A history of violence: The evolution of gendered crimes in international law
Posted 1:52 PM by Internal Voices in Labels: 12th Edition UN Photo/Louise Gubb |
“For most of history,Anonymous was woman”
Virginia Woolf
The evolution and effect of emerging theories of gendered crimes within the international legal system is a particularly remarkable subject. Within a matter of 50 years or so, we have seen a dramatic change and great progress through the recognition of women’s rights but also the emergence of gendered crimes such as rape, forced prostitution, sexual slavery and others, as crimes prohibited during times of war. However, this change of approach towards gendered crimes followed a longstanding silence and invisibility of women within international law: prior to the early 1990s, theories surrounding the ‘feminine’ perceptions of war crimes and sexual violence were almost nonexistent. Despite the strong feministic movements that eventually granted women ‘equality’ in the eyes of human rights law, there was little to be told within the ambit of the laws of war. Therefore, the underlying question is: what kept these silences imminent for so many years?

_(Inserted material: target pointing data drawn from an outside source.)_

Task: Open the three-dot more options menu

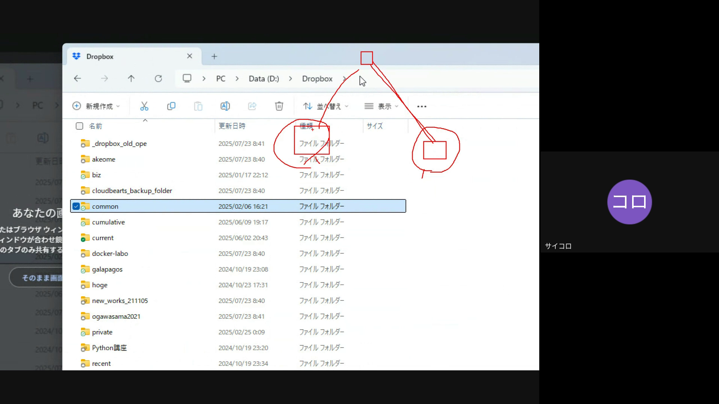Action: click(x=422, y=107)
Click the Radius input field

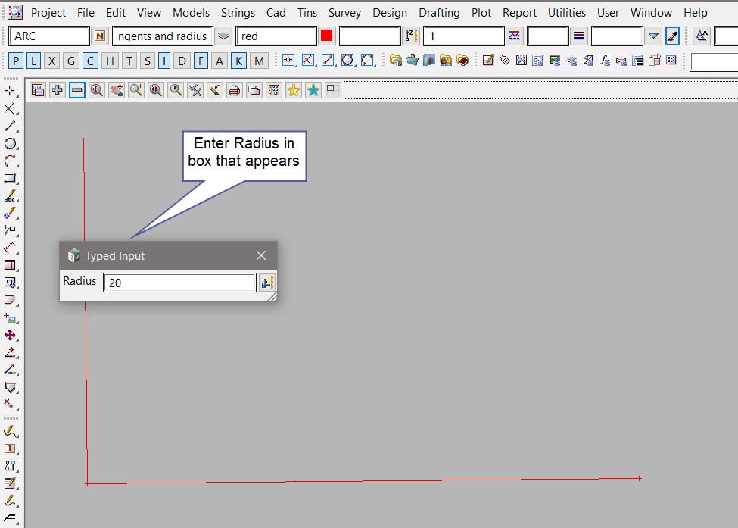tap(179, 283)
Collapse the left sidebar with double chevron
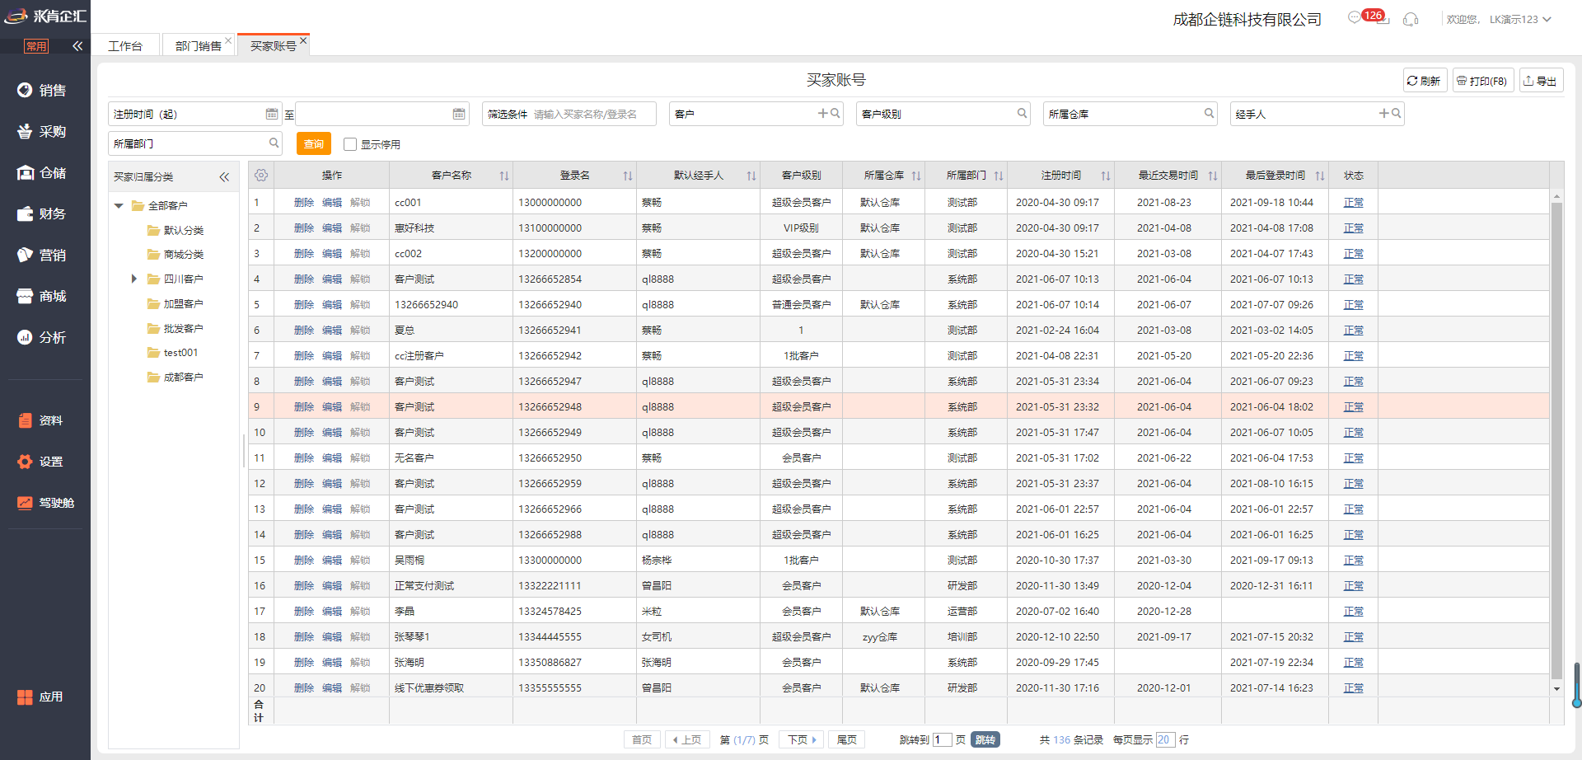 [77, 46]
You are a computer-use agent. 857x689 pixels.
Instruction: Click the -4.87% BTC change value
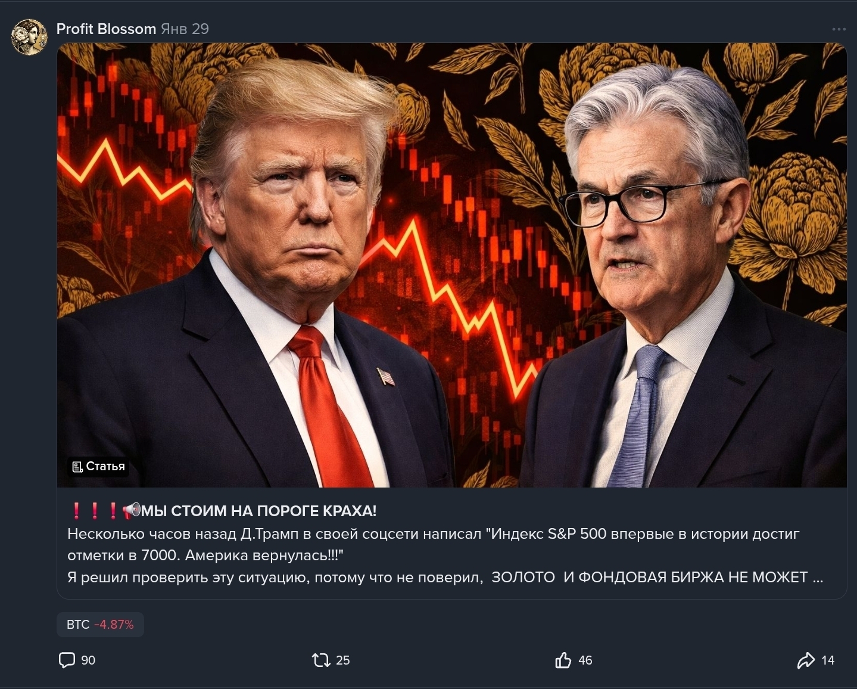(114, 625)
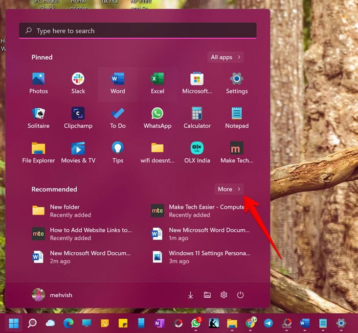Open the Slack pinned app

point(78,84)

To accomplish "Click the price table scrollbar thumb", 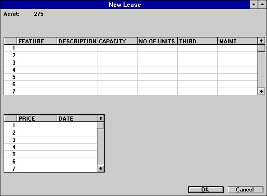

When considering that women represent about half the world’s population, why were they not given more protection?
Some would immediately jump to a conclusion that sexual crimes are the “spoils of war”, that “boys will be boys” and since war is immediately associated with the masculine, rape and sexual crimes can only be considered as an inevitability of war. Alongside the atrocities that took place during the Holocaust in World War II we saw violence against women of any ethnicity, race or peoples. Likewise, the Japanese Imperial Army used “comfort women” to the grotesque realization of providing encouragement to the Japanese soldiers while on the field. The “abductions” of women during the Indo-Pakistani war, the violent acts against women during the conflict in East Timor, these are only few examples of the poorly documented history of violence against women.
One of the first war-regulating international documents is the 1949 Fourth Geneva Convention on the Protection of Civilian Persons during Times of War that granted women some protection through Article 27 requiring that ‘Women will be especially protected against any attack on their honor…”.
What must be noted is that the Geneva Conventions drew up a list of international crimes that are carried out during times of war, and gave that list a form of hierarchy. Needless to say, the crime of ‘rape’ or any form of sexual violence was not added to that list. This is further reflected in a number of subsequent international documents where the international legal system avoided elevating the status of women during times of armed conflict.
What is more troubling than the legal hierarchy, figures and events are the perceptions and the theories underlying the approach of international law, that is, its inability to view violence against women from the eyes of women themselves. What was most disturbing, for example, is the use of the word ‘honor’ in the text of the Fourth Geneva Convention. The use of the word immediately places rape as a crime against the dignity and pride of a woman, rather than a crime of violence. What was ultimately wrong with this definition is the very fact that rape is not a matter of dignity but a bodily abuse, a torture, a treatment of violation of psychological and bodily integrity. Taking this a step further, such a provision oversees not the protection of the woman herself, but a protection from shame of men in the community.
In 1993, the world saw the first substantive change in the approach of women in armed conflict during the Vienna Human Rights Conference when the topic ‘Violence against Women’ received unprecedented attention. The resulting Declaration not only recognized gender-based violence but also called for national and international cooperation in pursuing the adequate legal measures, indicating some improvement in the area. More impressive however, was that with the establishment of the International Criminal Tribunal for the Former Yugoslavia (ICTY) and the International Criminal Tribunal for Rwanda (ICTR), we saw rape enter the grand ‘pantheon’ of international laws of war. Both their legal instruments were the first to enlist ‘rape’ within the ambit of ‘crimes against humanity’ – one of the gravest forms of crime. With the emergence of these legal instruments, we also impressively saw the Courts themselves taking groundbreaking decisions. The ICTR for example, ruled that rape can be recognized as an instrument of genocide and the ICTY saw rape and enslavement as crimes essentially constituting sexual slavery. The greatest milestone of all, however, was the Rome Statute 1998 that established the International Criminal Court and has placed ‘rape and sexual violence’ both as a crime against humanity and a war crime.
Over the decades, we have seen great development on the perception of rape and other forms of sexual violence during times of armed conflict. Most importantly, we saw the riddance of the ‘honor’ baggage that was given to such crimes, which are now considered as crimes of violence and not of pride or dignity. There has been a shift of trying to protect the men of a community to the protection of the community as a whole, and this has made a significant impact on how these crimes are viewed in the international legal system. Of course, many Feminists continue to argue that despite these changes, the continuing secondary nature of the crimes does not give them the eminence they need in international law as they remain secondary in the humanitarian priorities of the international legal system. Nonetheless, this shift in the human reality that grants greater protection to women during times of war remains a promising step forward that may eventuate in even stronger protection of women in the years to come.